# Notebook 4: Test Exploratory Coding (First Iteration)
This notebook documents the first batch of integrated coding with the VLM. This was applied to a random 5 videos constituted of 95 frames from outside the date range of the main dataset.

**Prompt List:**
1. Prompt 3a

> You are an expert annotator of social media videos. You are provided a still image from a video. Your job is to analyze the backdrop of the image and classify it into the following five mutually exclusive setting categories. Ignore any text overlay or captions. For the provided image, select the one category that best describes its background or setting based on its definition: Graphics: Image does not contain live-action imagery (e.g., animations, CGI, black screens); Outdoor combat: Image set outdoors containing explicit signs of warfare such as visible destruction, military hardware or active combat; Outdoor non-combat: Image set outdoors WITHOUT explicit signs of warfare. This includes urban or natural landscapes without weapons or destruction; Indoor combat: Image set indoors containing explicit signs of warfare such as visible destruction, rubble, military hardware or active combat. This includes damaged interiors and confined combat settings (such as tunnels); Indoor non-combat: Image set indoors WITHOUT explicit signs of warfare. This includes studio environments and homes without weapons or destruction. Analyze the provided still and reply with one of these exact labels: “Graphics”, “Outdoor combat”, “Outdoor non‑combat”, “Indoor combat”, or “Indoor non‑combat”.

---

2. Prompt 3b (Includes motivation)

> You are an expert annotator of social media videos. You are provided a still image from a video. Your job is to analyze the backdrop of the image and classify it into the following six mutually exclusive setting categories. Ignore any text overlay or captions. For the provided image, select the one category that best describes its background or setting based on its definition: Graphics: Image is artificial or non–live‑action imagery (e.g., animations, CGI, black screens); Outdoor combat: Image set outdoors containing explicit signs of warfare such as visible destruction, military hardware or active combat; Outdoor non-combat: Image set outdoors WITHOUT explicit signs of warfare. This includes urban or natural landscapes without weapons or destruction; Indoor combat: Image set indoors containing explicit signs of warfare such as visible destruction, rubble, military hardware or active combat. This includes damaged interiors and confined combat settings (such as tunnels); Indoor non-combat: Image set indoors WITHOUT explicit signs of warfare.

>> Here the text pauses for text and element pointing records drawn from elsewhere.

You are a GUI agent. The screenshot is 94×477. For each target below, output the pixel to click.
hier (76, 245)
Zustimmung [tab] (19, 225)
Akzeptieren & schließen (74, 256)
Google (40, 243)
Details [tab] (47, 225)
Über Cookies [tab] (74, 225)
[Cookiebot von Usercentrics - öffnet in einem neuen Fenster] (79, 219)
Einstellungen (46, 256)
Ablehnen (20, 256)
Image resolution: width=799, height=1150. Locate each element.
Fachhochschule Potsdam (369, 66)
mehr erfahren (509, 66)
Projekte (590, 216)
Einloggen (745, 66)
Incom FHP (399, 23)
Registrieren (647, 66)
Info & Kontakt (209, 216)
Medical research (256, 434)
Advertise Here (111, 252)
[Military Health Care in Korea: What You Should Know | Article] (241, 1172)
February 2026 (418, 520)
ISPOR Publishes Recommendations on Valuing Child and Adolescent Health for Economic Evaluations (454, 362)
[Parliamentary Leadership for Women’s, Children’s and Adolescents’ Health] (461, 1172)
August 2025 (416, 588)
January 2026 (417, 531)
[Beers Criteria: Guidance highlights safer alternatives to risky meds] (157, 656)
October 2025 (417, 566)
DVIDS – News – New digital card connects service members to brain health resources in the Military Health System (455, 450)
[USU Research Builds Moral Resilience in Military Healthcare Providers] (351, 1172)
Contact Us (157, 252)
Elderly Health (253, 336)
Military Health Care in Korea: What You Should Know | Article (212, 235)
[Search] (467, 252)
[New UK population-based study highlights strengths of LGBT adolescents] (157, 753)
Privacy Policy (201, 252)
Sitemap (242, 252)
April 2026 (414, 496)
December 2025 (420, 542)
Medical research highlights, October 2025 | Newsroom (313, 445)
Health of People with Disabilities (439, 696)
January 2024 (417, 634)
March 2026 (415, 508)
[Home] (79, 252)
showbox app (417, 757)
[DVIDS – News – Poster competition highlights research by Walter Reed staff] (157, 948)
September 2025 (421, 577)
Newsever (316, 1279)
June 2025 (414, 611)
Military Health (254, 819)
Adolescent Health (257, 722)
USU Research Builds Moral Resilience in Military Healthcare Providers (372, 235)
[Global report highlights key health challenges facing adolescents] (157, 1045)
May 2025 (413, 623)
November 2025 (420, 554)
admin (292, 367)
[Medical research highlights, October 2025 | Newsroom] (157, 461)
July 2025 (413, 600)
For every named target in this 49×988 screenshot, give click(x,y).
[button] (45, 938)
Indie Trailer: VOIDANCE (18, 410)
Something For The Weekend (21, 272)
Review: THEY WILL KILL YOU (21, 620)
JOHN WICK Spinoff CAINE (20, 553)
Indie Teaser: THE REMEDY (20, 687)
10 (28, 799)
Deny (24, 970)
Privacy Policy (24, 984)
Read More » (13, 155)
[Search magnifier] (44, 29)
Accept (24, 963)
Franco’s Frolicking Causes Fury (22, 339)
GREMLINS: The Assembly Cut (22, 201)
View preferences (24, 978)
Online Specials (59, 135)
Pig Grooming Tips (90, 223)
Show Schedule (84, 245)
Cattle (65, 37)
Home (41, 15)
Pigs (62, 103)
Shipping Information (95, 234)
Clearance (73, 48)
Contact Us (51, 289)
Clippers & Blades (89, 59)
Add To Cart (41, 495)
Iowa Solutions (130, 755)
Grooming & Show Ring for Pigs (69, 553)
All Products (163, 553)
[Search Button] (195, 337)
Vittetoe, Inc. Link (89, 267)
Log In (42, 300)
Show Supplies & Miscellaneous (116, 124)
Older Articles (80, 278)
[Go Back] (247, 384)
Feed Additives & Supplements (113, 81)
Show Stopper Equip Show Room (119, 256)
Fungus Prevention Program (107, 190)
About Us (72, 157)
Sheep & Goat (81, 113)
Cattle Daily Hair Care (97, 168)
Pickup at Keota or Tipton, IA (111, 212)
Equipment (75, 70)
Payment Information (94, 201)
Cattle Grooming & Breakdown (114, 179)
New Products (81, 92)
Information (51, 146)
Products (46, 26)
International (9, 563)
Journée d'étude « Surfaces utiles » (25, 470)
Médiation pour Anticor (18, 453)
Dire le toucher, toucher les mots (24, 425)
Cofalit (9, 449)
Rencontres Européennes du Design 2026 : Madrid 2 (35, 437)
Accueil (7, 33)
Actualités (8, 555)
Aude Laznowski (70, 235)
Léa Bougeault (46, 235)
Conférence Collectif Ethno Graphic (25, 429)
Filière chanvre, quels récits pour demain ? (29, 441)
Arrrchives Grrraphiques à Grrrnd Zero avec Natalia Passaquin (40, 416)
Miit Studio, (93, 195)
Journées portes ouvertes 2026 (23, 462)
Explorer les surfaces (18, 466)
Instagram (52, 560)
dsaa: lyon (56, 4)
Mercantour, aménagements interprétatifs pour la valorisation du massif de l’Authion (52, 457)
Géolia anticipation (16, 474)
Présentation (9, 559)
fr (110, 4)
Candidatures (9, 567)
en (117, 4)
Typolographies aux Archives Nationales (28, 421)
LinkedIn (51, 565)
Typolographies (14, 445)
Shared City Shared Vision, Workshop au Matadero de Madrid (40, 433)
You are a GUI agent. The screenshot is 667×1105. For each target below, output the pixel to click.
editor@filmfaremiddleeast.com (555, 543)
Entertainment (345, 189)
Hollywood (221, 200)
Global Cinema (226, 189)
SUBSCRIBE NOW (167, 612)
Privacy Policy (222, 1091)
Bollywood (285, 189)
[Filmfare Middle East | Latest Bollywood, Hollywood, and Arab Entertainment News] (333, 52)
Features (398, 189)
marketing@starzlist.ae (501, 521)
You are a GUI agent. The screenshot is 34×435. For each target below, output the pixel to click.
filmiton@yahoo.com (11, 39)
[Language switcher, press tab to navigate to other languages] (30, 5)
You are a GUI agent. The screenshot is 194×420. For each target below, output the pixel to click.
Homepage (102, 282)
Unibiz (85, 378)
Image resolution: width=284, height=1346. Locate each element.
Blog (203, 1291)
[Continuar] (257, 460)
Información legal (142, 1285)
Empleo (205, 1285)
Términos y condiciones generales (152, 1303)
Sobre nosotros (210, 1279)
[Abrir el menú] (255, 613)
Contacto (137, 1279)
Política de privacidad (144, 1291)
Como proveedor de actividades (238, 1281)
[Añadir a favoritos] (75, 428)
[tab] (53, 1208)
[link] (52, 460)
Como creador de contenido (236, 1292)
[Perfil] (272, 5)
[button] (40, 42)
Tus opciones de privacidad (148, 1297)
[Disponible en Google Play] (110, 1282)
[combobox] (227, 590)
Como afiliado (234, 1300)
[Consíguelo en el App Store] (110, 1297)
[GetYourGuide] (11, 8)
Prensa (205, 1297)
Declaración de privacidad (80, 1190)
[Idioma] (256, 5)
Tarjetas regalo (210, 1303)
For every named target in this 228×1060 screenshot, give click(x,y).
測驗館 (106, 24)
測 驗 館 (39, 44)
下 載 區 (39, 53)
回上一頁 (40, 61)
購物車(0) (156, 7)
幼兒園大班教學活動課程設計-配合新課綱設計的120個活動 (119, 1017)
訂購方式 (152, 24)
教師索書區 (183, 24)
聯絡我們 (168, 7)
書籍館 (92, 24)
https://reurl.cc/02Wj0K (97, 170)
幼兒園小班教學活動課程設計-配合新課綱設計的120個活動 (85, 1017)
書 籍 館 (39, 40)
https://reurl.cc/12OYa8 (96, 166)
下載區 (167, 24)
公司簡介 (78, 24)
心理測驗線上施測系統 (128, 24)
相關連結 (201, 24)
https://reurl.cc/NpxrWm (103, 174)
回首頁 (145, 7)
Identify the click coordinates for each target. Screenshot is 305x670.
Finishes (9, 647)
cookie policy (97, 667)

This includes studio environments and homes without weapons or destruction. Respond with a Python-style tuple in the format: ("classification", "motivation") - "classification" must be one of: "Graphics", "Outdoor combat", "Outdoor non-combat", "Indoor combat", or "Indoor non-combat"; "motivation" is a justification of your classification in 50 words or fewer, explaining what visual elements in the image led to your choice.

---

3. Prompt 3c (Motivation and option for "Uncertain")

> You are an expert annotator of social media videos. You are provided a still image from a video. Your job is to analyze the backdrop of the image and classify it into the following six mutually exclusive setting categories. Ignore any text overlay or captions. For the provided image, select the one category that best describes its background or setting based on its definition: Graphics: Image is artificial or non–live‑action imagery (e.g., animations, CGI, black screens); Outdoor combat: Image set outdoors containing explicit signs of warfare such as visible destruction, military hardware or active combat; Outdoor non-combat: Image set outdoors WITHOUT explicit signs of warfare. This includes urban or natural landscapes without weapons or destruction; Indoor combat: Image set indoors containing explicit signs of warfare such as visible destruction, rubble, military hardware or active combat. This includes damaged interiors and confined combat settings (such as tunnels); Indoor non-combat: Image set indoors WITHOUT explicit signs of warfare. This includes studio environments and homes without weapons or destruction. However, if you are uncertain, return 'Uncertain'.  Respond with a Python-style tuple in the format: ("classification", "motivation") - "classification" must be one of: "Graphics", "Outdoor combat", "Outdoor non-combat", "Indoor combat", "Indoor non-combat", or “Uncertain; "motivation" is a justification of your classification in 50 words or fewer, explaining what visual elements in the image led to your choice or uncertainty.


In [None]:
import pandas as pd
import numpy as np
import matplotlib.pyplot as plt
import os
import face_recognition
import re
import ast
import krippendorff
import networkx as nx

In [None]:
# Establish directory
frames_folder = ''
coding_main_vlm_path = ''
coding_m_path = ''
coding_c_path = ''

# Clean up original VLM Data
This section takes the original VLM data and parses it

In [None]:
df_coding_main = pd.read_csv(coding_main_vlm_path)
df_coding_main

In [None]:
# Function for safe eval of tuples
def safe_eval(value):
    try:
        return ast.literal_eval(value)
    except (ValueError, SyntaxError):
        print(f"Error parsing '{value}'")
        return None  # Return None or any fallback value for invalid strings


In [None]:
# Convert column into tuple
df_coding_main['setting_vlm_3b_tuple'] = df_coding_main['setting_vlm_3b_tuple'].apply(safe_eval)

In [None]:
# Split tuples into results and motivation
for i, scene in df_coding_main.iterrows():
    tuple_value = scene['setting_vlm_3b_tuple']
    if tuple_value is not None:
        result = tuple_value[0]
        motivation = tuple_value[1]
        df_coding_main.loc[i, 'setting_vlm_3b'] = result
        df_coding_main.loc[i, 'setting_vlm_3b_motivation'] = motivation
        print(f"Classification result: {result} Motivation: {motivation}")
        print()


In [None]:
# Repeat for 03
df_coding_main['setting_vlm_3c_tuple'] = df_coding_main['setting_vlm_3c_tuple'].apply(safe_eval)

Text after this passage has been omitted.